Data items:
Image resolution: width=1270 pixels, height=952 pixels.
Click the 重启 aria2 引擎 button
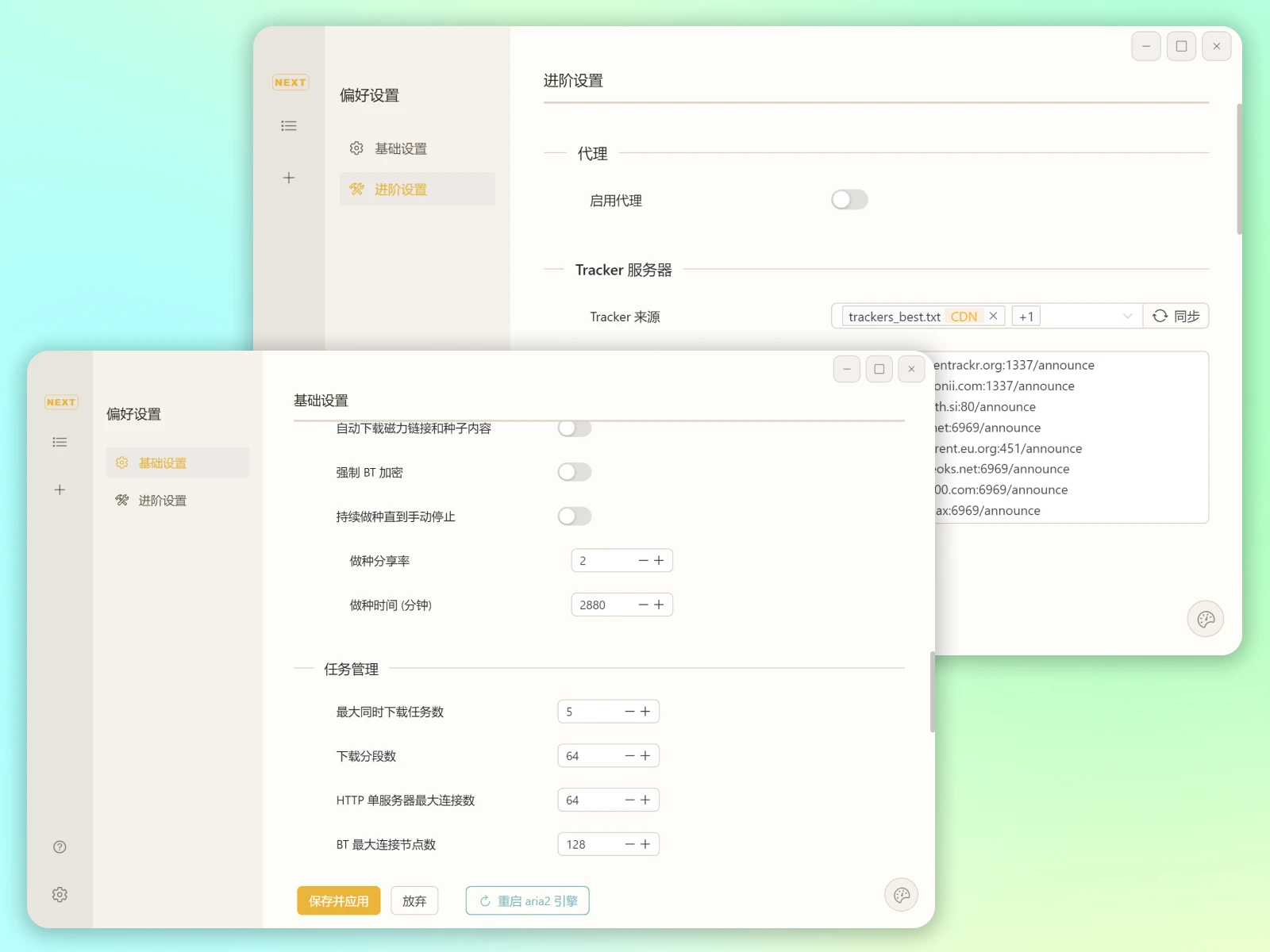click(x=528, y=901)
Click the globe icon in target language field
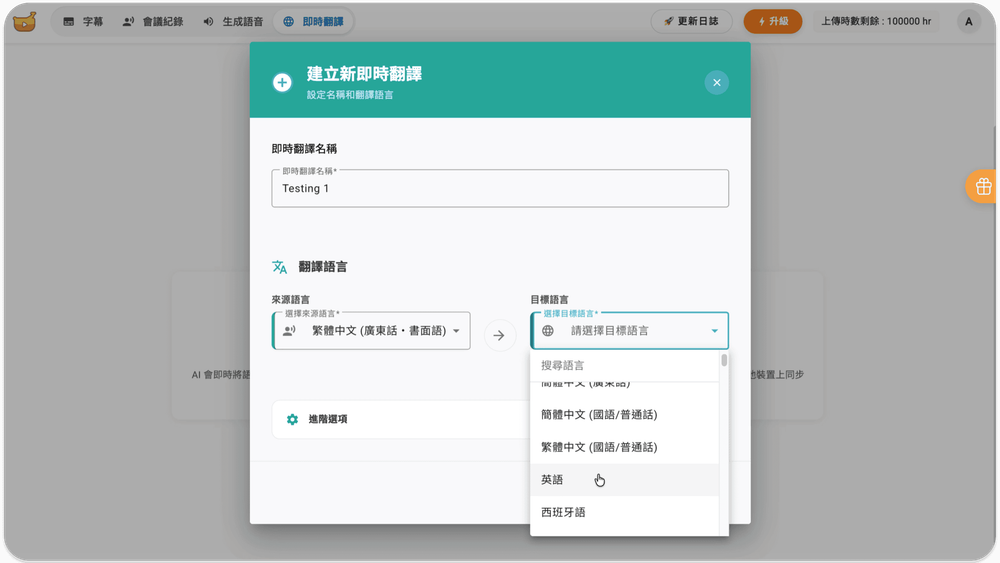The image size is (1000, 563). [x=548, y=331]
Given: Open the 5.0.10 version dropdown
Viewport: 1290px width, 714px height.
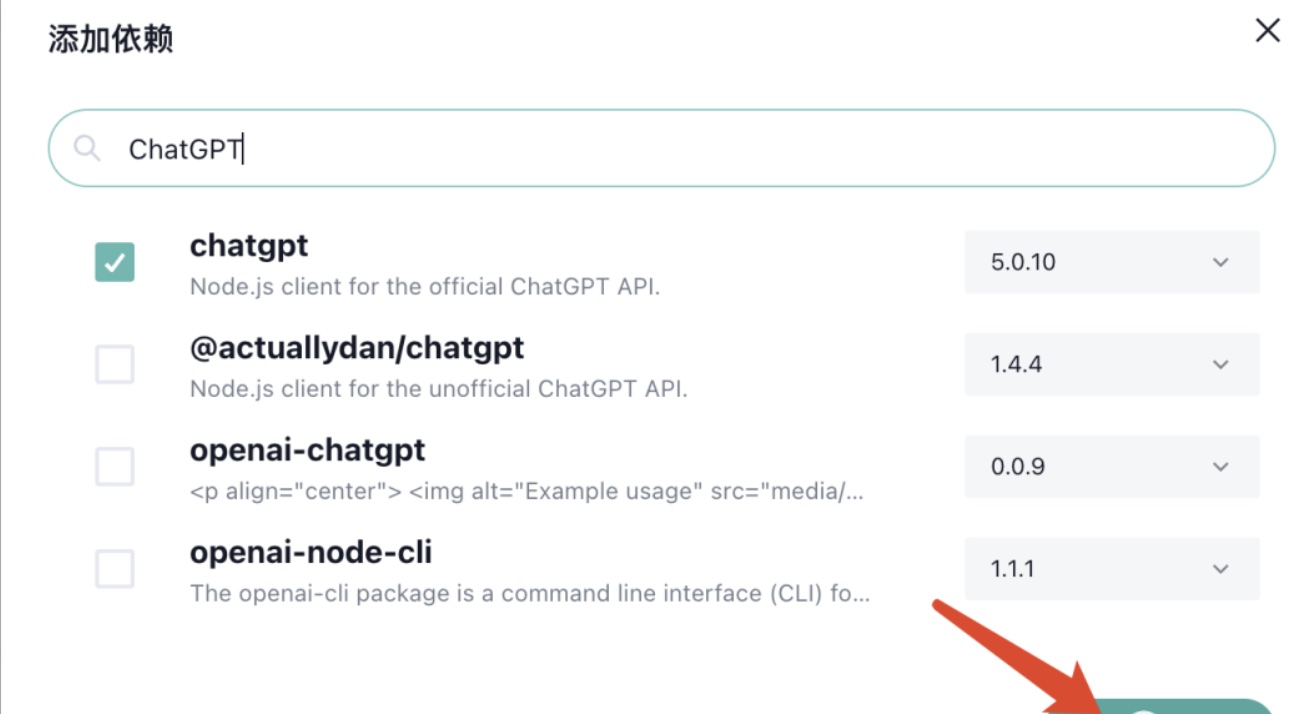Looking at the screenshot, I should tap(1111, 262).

TASK ITEM
Return each of the lines exactly as they appear above, with no images.

EXERCISE RESPONSE
Image resolution: width=1270 pixels, height=952 pixels.
Click the 重启 aria2 引擎 button
click(x=528, y=901)
Click the globe icon in target language field
The image size is (1000, 563). [x=548, y=331]
Given: Open the 5.0.10 version dropdown
Viewport: 1290px width, 714px height.
Looking at the screenshot, I should tap(1111, 262).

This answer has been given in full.